Collected data entries
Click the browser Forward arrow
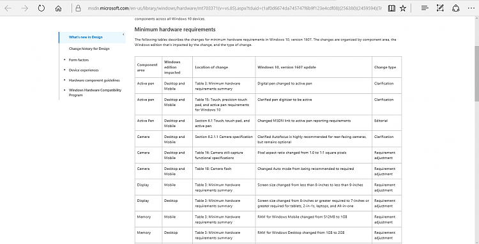The width and height of the screenshot is (479, 244). [x=25, y=8]
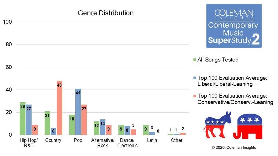Click the Coleman Insights SuperStudy 2 logo
The height and width of the screenshot is (156, 278).
coord(234,26)
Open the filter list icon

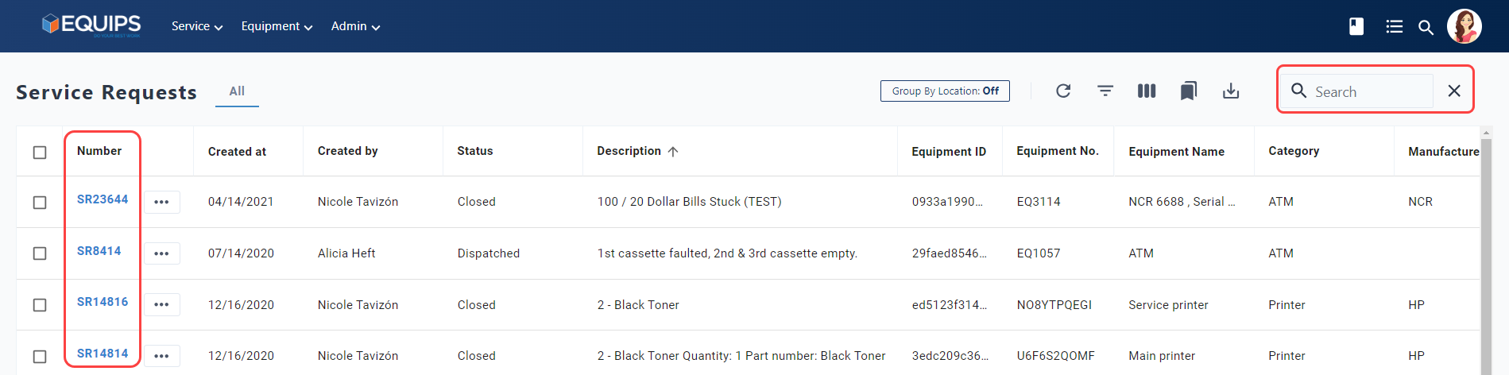[1105, 91]
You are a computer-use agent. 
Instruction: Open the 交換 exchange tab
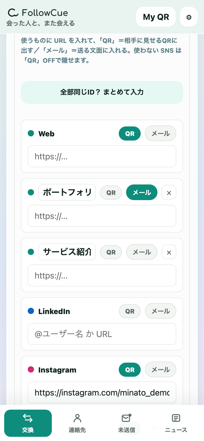(28, 423)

• To do
Starting at the line where "You are a computer-use agent." appears, restate every line through the end of the records above exactly, but omit the pictures.

• Answer to this task
You are a computer-use agent. 
Instruction: Open the 交換 exchange tab
(28, 423)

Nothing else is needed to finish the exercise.